A recent study by the Employee Benefit Research Institute found that the average state and local public-sector wage is now 46 percent higher than the average private-sector wage, especially when you include pension and health benefits.
Whereas once public-sector employees were granted rich benefits on the argument that their salaries lagged behind the private sector, now they are far ahead on both salaries and benefits.
The average public school teacher, according to the 2005 Bureau of Labor Statistics National Compensation Survey, now makes $47 an hour in wages and benefits, which is more than the average per hour wage of private-sector professional workers like engineers, architects, and computer scientists, to say nothing of private school teachers.
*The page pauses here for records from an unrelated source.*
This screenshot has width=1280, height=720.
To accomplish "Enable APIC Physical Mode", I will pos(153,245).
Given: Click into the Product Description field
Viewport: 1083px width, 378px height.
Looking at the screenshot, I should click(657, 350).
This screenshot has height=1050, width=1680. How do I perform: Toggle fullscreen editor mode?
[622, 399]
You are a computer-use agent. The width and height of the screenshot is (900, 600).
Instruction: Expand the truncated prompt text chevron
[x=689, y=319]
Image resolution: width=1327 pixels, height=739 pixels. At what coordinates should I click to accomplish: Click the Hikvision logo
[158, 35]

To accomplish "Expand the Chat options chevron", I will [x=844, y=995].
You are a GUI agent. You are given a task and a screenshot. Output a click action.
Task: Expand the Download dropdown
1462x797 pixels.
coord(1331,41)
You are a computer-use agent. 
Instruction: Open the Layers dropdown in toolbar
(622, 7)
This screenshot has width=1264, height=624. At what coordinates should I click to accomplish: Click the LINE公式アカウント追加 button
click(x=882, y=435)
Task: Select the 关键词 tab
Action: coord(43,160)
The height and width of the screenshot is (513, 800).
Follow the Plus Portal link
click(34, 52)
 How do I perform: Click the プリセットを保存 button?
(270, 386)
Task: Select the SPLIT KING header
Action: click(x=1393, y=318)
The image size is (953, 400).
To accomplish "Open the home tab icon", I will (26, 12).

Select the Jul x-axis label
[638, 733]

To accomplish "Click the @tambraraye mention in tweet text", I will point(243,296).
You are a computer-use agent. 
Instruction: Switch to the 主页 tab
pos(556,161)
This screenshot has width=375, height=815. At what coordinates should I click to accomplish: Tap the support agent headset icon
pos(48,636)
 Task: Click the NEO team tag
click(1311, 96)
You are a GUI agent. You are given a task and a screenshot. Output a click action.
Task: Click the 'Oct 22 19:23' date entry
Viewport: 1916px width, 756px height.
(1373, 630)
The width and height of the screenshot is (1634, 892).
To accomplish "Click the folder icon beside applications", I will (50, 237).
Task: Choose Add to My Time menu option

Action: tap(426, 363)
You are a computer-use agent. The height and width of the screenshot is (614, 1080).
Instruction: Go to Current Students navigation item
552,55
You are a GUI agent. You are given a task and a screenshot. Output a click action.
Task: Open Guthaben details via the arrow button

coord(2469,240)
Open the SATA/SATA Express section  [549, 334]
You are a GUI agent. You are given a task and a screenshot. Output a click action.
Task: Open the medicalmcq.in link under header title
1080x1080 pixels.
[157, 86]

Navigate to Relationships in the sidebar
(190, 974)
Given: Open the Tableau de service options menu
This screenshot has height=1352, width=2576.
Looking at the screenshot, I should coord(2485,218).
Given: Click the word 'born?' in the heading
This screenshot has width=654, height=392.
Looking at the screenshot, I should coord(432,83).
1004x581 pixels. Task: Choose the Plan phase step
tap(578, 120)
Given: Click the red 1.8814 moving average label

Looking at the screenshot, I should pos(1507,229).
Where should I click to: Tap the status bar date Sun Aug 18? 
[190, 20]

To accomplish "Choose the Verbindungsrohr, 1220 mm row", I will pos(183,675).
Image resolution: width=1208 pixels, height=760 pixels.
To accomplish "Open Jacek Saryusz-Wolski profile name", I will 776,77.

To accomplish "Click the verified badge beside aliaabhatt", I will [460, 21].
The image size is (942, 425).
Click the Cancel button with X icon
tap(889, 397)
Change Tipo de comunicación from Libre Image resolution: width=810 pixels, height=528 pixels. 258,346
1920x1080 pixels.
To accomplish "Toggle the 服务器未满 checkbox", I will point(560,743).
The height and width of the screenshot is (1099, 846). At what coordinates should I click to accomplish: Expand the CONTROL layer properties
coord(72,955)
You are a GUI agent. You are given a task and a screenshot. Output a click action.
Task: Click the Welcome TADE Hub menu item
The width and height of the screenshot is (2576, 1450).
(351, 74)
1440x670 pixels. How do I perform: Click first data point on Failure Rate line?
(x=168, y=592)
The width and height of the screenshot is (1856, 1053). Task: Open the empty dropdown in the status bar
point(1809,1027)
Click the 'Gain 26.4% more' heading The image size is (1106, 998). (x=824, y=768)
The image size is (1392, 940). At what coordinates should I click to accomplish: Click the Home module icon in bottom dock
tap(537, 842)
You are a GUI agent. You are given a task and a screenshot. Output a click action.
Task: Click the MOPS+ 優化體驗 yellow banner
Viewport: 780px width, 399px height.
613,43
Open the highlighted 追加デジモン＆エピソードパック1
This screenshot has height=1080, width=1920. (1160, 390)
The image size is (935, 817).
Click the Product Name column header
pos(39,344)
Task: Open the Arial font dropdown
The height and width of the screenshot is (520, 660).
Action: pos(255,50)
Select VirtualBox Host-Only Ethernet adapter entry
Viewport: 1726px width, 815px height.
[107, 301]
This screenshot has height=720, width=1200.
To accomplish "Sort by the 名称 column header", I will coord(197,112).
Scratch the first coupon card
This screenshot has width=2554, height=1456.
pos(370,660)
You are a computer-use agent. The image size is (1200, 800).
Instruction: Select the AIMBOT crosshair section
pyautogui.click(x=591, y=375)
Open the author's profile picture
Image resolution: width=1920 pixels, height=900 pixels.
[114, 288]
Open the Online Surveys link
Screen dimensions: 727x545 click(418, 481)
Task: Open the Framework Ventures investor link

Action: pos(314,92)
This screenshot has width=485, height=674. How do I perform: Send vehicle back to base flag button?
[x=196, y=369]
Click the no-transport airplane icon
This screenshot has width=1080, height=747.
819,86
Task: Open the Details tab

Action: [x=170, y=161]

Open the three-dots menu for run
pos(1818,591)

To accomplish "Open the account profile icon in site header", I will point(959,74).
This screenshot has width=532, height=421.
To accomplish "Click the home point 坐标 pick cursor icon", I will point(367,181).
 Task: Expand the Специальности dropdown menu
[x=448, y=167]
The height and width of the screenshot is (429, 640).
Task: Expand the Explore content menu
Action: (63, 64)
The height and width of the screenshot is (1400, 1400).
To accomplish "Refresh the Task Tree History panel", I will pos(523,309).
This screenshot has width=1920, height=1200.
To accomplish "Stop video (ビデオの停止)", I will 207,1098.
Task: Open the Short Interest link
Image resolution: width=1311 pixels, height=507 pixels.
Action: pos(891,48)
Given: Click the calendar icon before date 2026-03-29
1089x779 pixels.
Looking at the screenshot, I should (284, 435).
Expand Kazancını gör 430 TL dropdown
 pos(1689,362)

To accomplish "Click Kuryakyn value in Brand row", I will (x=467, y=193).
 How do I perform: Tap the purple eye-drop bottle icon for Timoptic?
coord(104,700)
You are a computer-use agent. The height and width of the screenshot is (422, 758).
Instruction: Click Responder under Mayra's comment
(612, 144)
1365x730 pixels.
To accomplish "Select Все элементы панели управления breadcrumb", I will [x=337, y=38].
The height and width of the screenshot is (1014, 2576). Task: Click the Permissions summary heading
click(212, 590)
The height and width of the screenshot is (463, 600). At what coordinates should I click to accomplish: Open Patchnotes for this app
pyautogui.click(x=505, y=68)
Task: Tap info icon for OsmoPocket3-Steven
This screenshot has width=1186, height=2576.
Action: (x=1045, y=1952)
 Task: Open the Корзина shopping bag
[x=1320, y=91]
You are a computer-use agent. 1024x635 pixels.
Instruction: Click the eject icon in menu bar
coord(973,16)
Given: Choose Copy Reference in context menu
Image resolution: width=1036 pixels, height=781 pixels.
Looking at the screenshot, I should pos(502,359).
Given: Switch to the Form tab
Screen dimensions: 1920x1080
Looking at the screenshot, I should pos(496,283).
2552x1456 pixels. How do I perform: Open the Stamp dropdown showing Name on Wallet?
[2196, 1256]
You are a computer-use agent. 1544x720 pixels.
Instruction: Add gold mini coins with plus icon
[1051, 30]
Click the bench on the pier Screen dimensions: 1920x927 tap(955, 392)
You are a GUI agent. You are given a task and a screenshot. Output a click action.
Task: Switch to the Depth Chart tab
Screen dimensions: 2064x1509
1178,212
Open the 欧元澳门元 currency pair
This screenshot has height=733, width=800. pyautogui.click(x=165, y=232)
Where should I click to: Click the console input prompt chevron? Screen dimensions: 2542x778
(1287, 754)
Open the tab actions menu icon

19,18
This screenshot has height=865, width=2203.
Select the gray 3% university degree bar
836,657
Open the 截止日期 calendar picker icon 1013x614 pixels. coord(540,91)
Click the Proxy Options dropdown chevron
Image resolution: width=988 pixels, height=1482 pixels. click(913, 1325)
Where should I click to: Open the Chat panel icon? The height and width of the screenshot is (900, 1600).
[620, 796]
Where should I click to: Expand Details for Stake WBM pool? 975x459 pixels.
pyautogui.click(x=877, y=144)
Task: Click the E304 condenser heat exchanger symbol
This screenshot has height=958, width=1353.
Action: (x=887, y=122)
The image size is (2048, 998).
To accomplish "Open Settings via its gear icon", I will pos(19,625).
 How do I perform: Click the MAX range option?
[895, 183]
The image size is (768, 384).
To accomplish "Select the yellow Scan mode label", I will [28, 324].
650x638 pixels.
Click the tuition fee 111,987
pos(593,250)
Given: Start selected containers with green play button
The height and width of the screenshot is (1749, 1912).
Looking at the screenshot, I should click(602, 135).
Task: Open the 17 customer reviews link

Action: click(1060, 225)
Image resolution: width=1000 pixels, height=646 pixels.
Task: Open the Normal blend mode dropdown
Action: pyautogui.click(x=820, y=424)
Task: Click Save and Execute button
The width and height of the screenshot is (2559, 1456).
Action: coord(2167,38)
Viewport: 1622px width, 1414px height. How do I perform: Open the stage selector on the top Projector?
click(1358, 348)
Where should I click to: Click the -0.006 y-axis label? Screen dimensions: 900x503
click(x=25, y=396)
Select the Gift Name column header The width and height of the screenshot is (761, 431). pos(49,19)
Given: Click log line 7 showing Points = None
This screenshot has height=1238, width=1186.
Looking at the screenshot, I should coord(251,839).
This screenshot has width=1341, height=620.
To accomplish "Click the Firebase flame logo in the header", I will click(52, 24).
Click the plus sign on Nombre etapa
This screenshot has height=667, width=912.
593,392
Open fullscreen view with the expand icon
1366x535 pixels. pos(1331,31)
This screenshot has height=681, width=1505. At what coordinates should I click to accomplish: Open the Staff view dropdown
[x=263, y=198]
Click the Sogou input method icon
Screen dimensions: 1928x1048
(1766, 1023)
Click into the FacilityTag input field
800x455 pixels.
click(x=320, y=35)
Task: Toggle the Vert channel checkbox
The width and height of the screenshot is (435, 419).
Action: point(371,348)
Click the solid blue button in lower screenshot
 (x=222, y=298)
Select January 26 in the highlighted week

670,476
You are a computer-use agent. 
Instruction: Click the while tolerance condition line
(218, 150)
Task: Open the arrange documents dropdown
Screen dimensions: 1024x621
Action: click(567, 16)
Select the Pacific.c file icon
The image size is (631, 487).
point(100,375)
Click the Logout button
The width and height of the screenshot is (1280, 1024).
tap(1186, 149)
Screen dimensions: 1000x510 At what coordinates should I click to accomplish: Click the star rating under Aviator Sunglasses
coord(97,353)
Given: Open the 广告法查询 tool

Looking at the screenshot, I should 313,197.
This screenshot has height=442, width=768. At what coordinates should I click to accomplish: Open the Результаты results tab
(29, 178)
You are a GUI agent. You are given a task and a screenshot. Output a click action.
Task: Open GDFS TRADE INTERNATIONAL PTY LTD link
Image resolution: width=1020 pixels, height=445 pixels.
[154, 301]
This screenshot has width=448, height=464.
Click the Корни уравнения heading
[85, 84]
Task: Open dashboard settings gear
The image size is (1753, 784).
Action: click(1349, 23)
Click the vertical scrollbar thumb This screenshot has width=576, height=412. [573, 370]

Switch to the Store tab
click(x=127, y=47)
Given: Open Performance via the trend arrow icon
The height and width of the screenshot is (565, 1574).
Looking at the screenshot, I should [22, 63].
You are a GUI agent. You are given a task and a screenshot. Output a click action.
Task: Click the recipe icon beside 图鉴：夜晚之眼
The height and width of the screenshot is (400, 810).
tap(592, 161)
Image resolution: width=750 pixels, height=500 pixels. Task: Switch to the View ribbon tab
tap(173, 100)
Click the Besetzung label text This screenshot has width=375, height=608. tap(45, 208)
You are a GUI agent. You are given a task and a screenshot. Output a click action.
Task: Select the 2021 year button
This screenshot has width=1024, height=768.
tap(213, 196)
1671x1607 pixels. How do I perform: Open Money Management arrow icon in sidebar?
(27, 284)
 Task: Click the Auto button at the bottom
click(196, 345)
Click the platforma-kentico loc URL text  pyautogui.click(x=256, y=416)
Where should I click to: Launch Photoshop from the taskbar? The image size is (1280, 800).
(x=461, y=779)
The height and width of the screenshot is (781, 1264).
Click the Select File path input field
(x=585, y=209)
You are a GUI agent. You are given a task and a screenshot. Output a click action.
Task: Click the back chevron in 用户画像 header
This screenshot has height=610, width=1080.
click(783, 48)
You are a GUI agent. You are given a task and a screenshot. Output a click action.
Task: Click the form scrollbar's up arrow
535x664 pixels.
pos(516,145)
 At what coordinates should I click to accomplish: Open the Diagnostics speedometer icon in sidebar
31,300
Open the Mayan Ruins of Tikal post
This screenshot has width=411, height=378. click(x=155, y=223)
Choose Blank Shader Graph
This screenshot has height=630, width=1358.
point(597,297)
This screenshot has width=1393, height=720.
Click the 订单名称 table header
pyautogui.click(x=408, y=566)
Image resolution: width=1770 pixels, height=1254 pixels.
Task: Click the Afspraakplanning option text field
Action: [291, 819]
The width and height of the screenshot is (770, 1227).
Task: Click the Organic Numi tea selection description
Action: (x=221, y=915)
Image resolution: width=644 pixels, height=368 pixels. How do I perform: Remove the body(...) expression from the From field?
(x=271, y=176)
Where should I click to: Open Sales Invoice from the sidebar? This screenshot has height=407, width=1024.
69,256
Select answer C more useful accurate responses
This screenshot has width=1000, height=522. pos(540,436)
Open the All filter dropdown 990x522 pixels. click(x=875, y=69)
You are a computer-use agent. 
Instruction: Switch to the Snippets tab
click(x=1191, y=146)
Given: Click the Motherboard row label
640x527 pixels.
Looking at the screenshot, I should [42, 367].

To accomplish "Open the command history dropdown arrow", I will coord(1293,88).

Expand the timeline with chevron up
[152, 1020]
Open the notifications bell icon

America's 106 public-sector retirement plans have collectively about $250 billion in unfunded liabilities, and it's no wonder why. For example:
Many states like California allow public workers to retire at 55 with 60 percent of their pay.
Cities like New York grant health benefits to public employees that require no contribution on the part of the workers, something that is now common in the private sector.
The average public-sector employee gets more vacation days per year served than the average private worker.
There are those who, when I point this out, say, "Well, this is really mostly a blue state problem, not nearly as severe in the red states. They've done it to themselves, and now they have to deal with it." And in a big way, those people are right.
After all, a political map these days that shows what we now call the blue states would look a lot like the map of the states and cities with the biggest net out-migration of citizens, led by New York State and followed closely by California and New Jersey. The political map would also look a lot like a map of the states with the slowest economic growth rates. It's not surprising that these states have lost political power nationally-they've been losing voters and jobs for years.
However, all you have to do is look at the 2004 presidential elections to understand that this public-sector coalition has grown big enough and strong enough in these states to play a role nationally-and that is their aim. After all, the American Federation of State, County and Municipal Employees, the American Federation of Teachers, and the Service Employees International Union were among the biggest forces behind the creation of the media fund-a $65 million advertising effort aimed at defeating President George W. Bush. ACORN, the radical advocacy group that runs social programs in many places with government money, ran aggressive voter registration drives throughout the country aimed at signing up voters most likely to vote against the President.
Those whose livelihood is based on an ever-expanding government have seized control of the legislative machinery of many cities and states. Now they are trying to make the leap onto the national stage. It is a part of the political calculation that we are only slowly coming to understand and deal with. Meanwhile, those of us who live in blue states will watch carefully what happens in California over the next several months, because the clash there, so out in the open, may portend the direction of battles elsewhere.
Steven Malanga is a Senior Fellow at the Manhattan Institute and a Contributing Editor of the Manhattan Institute's City Journal. His book The New New Left: How American Politics Works Today was published by Ivan R. Dee, Publisher in 2005.